Detailed walkthrough can be found on this page. Note: when creating your workspace, it is wise to make it the cell resolution of your desired output, not the resolution of the source dataset. While the SSR code will try to set cell size at all times, the default value sometimes overrides the manual setting. This is a known issue.
SSR model runs mostly from outside GRASS. To do so, the parameter file must have the correct pathnames to libraries and the workspace.
This section controls which parts of the model are run. Generally it is wise to run each section in sequence on its own, so to troubleshoot as you go.
Run Parts? 0 = do not run, 1 = run, but do not overwrite maps, 2 = run, overwrite maps
lidar_run = 0
preprocessing_run = 1
rsun_run = 0
lpi_run = 0
algore_run = 0
# GRASS GIS requires 4 inputs to start:
gisbase = '/usr/lib64/grass-6.4.4' # GIS BASE (GISBASE): path to GRASS binaries.
gisdbase = '/data/grass_workspace' # DATABASE (GISDBASE): A directory containing GRASS maps and data.
location = loc = 'angelo2014' # LOCATION (loc): Defined by coordinate system & bounding box.
mapset = 'PERMANENT' # MAPSET: subset of a location. PERMANENT is the default.
C = 2 # cell size in meters
demsource = 'angelo1m2014dem' # name of bare-earth raster to use for model run
cansource = '' # name of canopy elevation raster to use for model run.
# leave blank for automatic generation.
r.in.gdal input=/data/gis/angelo1m2014dem.tif output=angelo1m2014dem
# if you have a tree elevation map (top of vegetation from sea level, not tree height),
# also import and define your parameter above.

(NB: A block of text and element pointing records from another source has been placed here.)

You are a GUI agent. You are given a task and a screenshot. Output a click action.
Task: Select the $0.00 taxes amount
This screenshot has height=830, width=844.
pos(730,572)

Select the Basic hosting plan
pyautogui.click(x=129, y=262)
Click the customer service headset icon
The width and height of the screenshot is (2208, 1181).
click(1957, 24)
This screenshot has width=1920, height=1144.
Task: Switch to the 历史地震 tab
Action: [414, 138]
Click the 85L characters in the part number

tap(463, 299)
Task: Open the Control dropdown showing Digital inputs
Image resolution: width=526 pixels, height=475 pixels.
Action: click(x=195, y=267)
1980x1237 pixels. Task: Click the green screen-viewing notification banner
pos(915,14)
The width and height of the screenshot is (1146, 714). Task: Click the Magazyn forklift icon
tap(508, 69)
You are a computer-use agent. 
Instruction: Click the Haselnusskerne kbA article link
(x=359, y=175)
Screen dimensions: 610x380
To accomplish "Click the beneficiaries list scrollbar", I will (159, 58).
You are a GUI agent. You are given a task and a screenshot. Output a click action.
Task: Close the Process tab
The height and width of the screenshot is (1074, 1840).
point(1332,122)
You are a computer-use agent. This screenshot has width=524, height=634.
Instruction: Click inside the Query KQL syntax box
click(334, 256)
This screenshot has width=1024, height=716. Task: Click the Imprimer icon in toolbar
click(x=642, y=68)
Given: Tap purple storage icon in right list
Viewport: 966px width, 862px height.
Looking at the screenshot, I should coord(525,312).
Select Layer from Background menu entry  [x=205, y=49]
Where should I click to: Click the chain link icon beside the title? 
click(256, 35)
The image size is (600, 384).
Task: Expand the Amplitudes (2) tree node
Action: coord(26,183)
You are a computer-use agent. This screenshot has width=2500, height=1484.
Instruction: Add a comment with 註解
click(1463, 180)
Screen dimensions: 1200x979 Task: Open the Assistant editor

r.in.gdal input=/data/gis/angelo1m2014can.tif output=angelo1m2014can
You are now ready to run the model. Run each part from the linux command line using python, not from inside GRASS GIS. Edit ssr_params.py to run each part in sequence. Unless you have run the model before, it is best to run each section separately. The proper order of execution is as follows:
1. python ssr_lidar.py
2. python ssr_rsun.py # preprocessing run
3. python ssr_rsun.py # light model run
4. python ssr_lpi.py
5. python ssr_algore.py
Model output is listed below. Export of rasters is by r.out.gdal.
1 bare-earth dem resampled to target resolution
1 canopy dem generated from lidar points
52 total solar radation maps
12 LPI (Light Penetration Index) maps, one for each month. June or July can be used as a rough indication of vegetation density.